Written instruction
Rewrite the records with "screenshot" replaced by "screen image" and everything else unchanged. Leave the pictures out of your version.

Stored data
=====

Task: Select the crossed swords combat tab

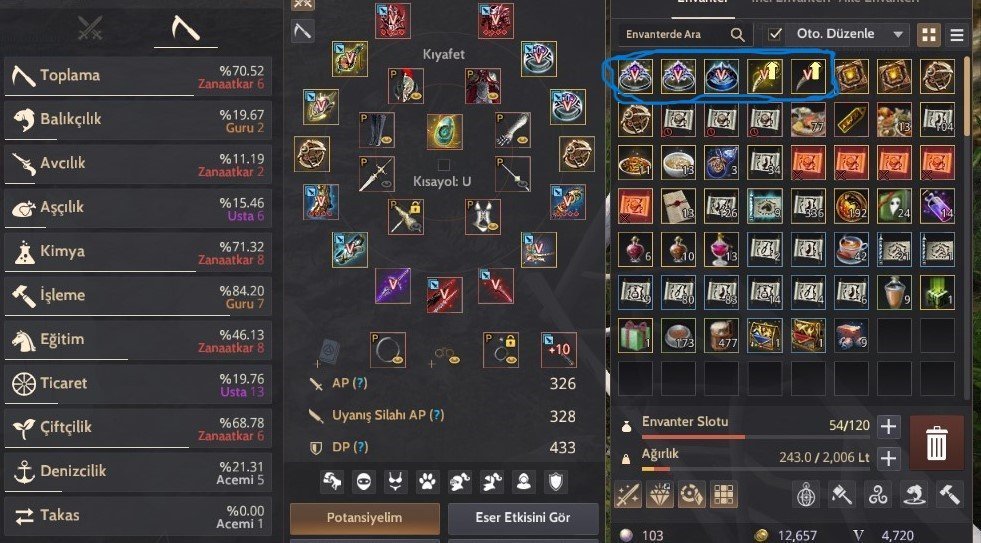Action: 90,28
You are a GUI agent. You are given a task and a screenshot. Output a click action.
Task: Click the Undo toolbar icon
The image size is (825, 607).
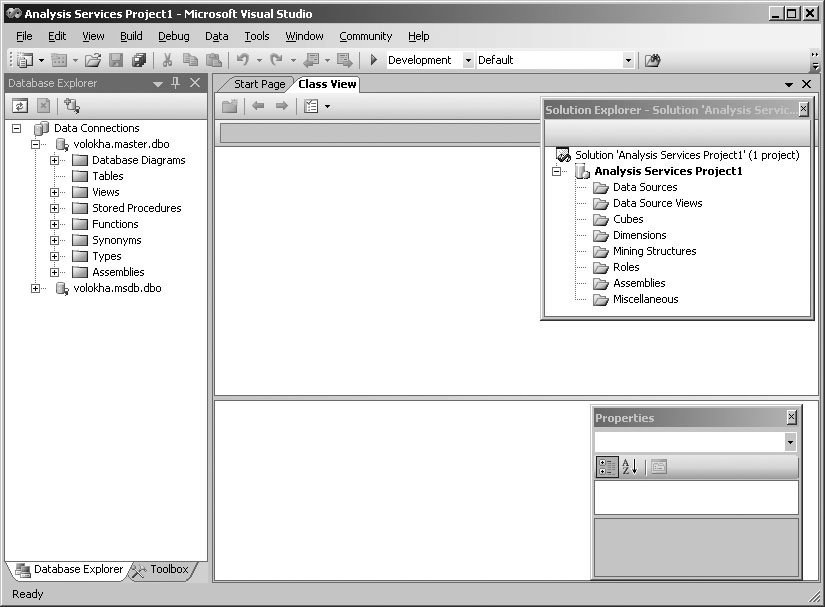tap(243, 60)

=====

Expected answer
Task: Select the crossed swords combat tab

Action: 90,28
You are a GUI agent. You are given a task and a screen image. Output a click action.
Task: Click the Undo toolbar icon
The image size is (825, 607).
tap(243, 60)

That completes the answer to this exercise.